Copy out the entries below precisely; nothing is to be omitted.
***
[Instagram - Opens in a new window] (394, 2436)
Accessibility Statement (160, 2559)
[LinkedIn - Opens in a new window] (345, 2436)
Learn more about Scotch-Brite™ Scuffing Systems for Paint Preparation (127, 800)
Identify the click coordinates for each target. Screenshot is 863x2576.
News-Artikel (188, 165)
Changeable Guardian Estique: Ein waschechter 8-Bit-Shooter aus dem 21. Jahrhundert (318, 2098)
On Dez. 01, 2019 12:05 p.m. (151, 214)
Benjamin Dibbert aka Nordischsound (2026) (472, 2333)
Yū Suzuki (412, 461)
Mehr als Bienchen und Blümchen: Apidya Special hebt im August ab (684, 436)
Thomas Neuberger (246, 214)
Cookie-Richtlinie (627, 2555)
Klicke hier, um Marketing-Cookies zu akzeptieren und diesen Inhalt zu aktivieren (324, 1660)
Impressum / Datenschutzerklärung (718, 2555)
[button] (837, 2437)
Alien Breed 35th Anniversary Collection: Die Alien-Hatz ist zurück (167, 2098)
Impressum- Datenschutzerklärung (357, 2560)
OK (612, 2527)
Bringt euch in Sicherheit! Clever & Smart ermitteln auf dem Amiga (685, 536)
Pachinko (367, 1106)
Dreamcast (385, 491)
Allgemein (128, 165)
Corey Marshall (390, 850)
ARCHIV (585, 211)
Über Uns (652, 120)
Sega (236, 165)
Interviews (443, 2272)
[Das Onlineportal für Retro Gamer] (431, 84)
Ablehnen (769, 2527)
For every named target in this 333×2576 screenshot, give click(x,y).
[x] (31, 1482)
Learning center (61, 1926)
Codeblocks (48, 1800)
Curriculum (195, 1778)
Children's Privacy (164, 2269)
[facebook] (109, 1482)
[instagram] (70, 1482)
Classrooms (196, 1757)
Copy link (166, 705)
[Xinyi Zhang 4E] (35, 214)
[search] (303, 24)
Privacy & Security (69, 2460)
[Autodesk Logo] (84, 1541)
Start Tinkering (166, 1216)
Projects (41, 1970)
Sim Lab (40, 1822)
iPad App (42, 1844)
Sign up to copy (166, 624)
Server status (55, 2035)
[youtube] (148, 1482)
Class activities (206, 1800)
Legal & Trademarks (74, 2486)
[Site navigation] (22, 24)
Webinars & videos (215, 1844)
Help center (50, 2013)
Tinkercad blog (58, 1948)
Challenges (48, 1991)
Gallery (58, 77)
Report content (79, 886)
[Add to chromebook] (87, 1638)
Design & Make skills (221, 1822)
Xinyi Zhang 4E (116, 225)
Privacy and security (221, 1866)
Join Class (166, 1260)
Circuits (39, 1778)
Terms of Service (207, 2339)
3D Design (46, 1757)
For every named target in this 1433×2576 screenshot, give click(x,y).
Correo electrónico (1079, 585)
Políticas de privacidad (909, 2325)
***
**TASK RESULT**
[Instagram - Opens in a new window] (394, 2436)
Accessibility Statement (160, 2559)
[LinkedIn - Opens in a new window] (345, 2436)
Learn more about Scotch-Brite™ Scuffing Systems for Paint Preparation (127, 800)
Identify the click coordinates for each target. Screenshot is 863x2576.
News-Artikel (188, 165)
Changeable Guardian Estique: Ein waschechter 8-Bit-Shooter aus dem 21. Jahrhundert (318, 2098)
On Dez. 01, 2019 12:05 p.m. (151, 214)
Benjamin Dibbert aka Nordischsound (2026) (472, 2333)
Yū Suzuki (412, 461)
Mehr als Bienchen und Blümchen: Apidya Special hebt im August ab (684, 436)
Thomas Neuberger (246, 214)
Cookie-Richtlinie (627, 2555)
Klicke hier, um Marketing-Cookies zu akzeptieren und diesen Inhalt zu aktivieren (324, 1660)
Impressum / Datenschutzerklärung (718, 2555)
[button] (837, 2437)
Alien Breed 35th Anniversary Collection: Die Alien-Hatz ist zurück (167, 2098)
Impressum- Datenschutzerklärung (357, 2560)
OK (612, 2527)
Bringt euch in Sicherheit! Clever & Smart ermitteln auf dem Amiga (685, 536)
Pachinko (367, 1106)
Dreamcast (385, 491)
Allgemein (128, 165)
Corey Marshall (390, 850)
ARCHIV (585, 211)
Über Uns (652, 120)
Sega (236, 165)
Interviews (443, 2272)
[Das Onlineportal für Retro Gamer] (431, 84)
Ablehnen (769, 2527)
For every named target in this 333×2576 screenshot, give click(x,y).
[x] (31, 1482)
Learning center (61, 1926)
Codeblocks (48, 1800)
Curriculum (195, 1778)
Children's Privacy (164, 2269)
[facebook] (109, 1482)
[instagram] (70, 1482)
Classrooms (196, 1757)
Copy link (166, 705)
[Xinyi Zhang 4E] (35, 214)
[search] (303, 24)
Privacy & Security (69, 2460)
[Autodesk Logo] (84, 1541)
Start Tinkering (166, 1216)
Projects (41, 1970)
Sim Lab (40, 1822)
iPad App (42, 1844)
Sign up to copy (166, 624)
Server status (55, 2035)
[youtube] (148, 1482)
Class activities (206, 1800)
Legal & Trademarks (74, 2486)
[Site navigation] (22, 24)
Webinars & videos (215, 1844)
Help center (50, 2013)
Tinkercad blog (58, 1948)
Challenges (48, 1991)
Gallery (58, 77)
Report content (79, 886)
[Add to chromebook] (87, 1638)
Design & Make skills (221, 1822)
Xinyi Zhang 4E (116, 225)
Privacy and security (221, 1866)
Join Class (166, 1260)
Circuits (39, 1778)
Terms of Service (207, 2339)
3D Design (46, 1757)
For every named target in this 1433×2576 screenshot, give click(x,y).
Correo electrónico (1079, 585)
Políticas de privacidad (909, 2325)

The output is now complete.